La recaudación fiscal es un 9% interior a
la media europea. Y aún no hay reforma fiscal a la vista
La Comunidad de Madrid anuncia una rebaja de impuestos. Intenta cambiar así
el foco de atención, más allá de su aportación a la reducción del déficit
público total (que es lo que importa a De Guindos y a Montoro, y por ello hacen
esas declaraciones, sorprendidos ante la decisión de Ignacio González). Dado
que se aproxima un periodo electoral autonómico se pretende que no se discuta
sobre la privatización de la sanidad, o de la del agua a través del Canal de
Isabel II (la joya de las atenciones de González), de lo demediado de la
educación pública... sino de la rebaja de impuestos. Dentro de la misma,
tampoco se han dado explicaciones sobre su distribución por capas sociales: los
madrileños, alegres, aumentarán su consumo, y los emprendedores la inversión
privada, que son los factores que no tiran en esta recuperación faldicorta que
tenemos.
La Comunidad de Madrid será una de las que bajarán los impuestos (otras ya
lo están anunciando), mientras el Gobierno central mantiene las subidas de los
mismos al menos durante el año 2014, violentando estructuralmente lo que decía
el programa electoral con el que el PP ganó las elecciones generales de 2011.

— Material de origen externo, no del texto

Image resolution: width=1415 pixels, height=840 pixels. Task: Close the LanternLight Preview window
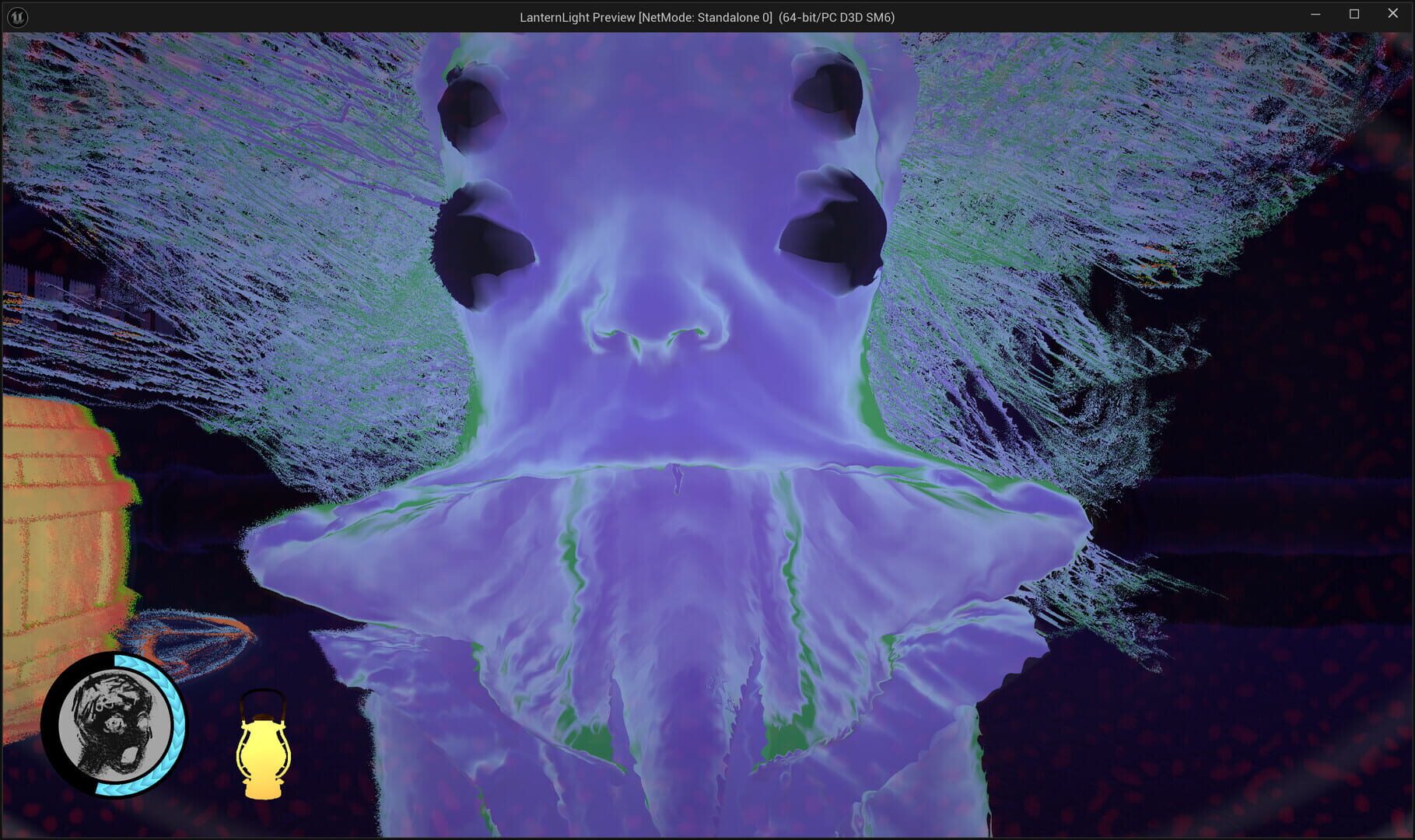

Unos suben los impuestos y otros los bajan: y todos los que deciden esta
incoherencia pertenecen a la misma formación política.
Mientras ello ocurre, los ingresos fiscales españoles siguen siendo más del
9% inferiores a la media europea, lo que replantea un asunto central: si los
problemas de déficit de nuestro país tienen que ver más con los ingresos
públicos que con los gastos, y la necesidad de una reforma fiscal que corrija
este desequilibrio. Si fuese así, ello iría en contra de la política económica
aplicada en estos dos últimos años. Los recortes siguen en los Presupuestos del
año 2014.
En ello no hay nada nuevo. Ya ocurría de este modo cuando el PP llegó al
Gobierno. El sentido común hubiera indicado que la reforma fiscal —junto con la
financiera— debía haber sido la prioridad del Ejecutivo de Rajoy. Sin embargo,
se ha dejado para el final de la legislatura, contando que, con seguridad,
tendrá efectos electorales. Y en vez de abordarla de frente, se ha encargado su
elaboración a un grupo de expertos. En su lugar se aprobó, por un cálculo
ideológico (contentar a la base electoral empresarial, mayoritaria entre los
votantes del PP) y por el procedimiento de urgencia, una reforma laboral
impresentable, cuyos efectos, hasta ahora, han sido los siguientes: incremento
del paro; aumento de los contratos temporales (se está acabando con la dualidad
del mercado laboral español: ahora todos somos precarios); reducción de los
salarios (efecto colateral que no aparecía en la “filosofía” de la reforma), y,
sobre todo, un cambio muy significativo del poder en el mundo de la empresa
(que es por lo que mayoritariamente la aplauden los empresarios, cuando hacen
declaraciones públicas sobre la reforma).
Lo de los impuestos parece
no correr prisa, en medio del despelote general.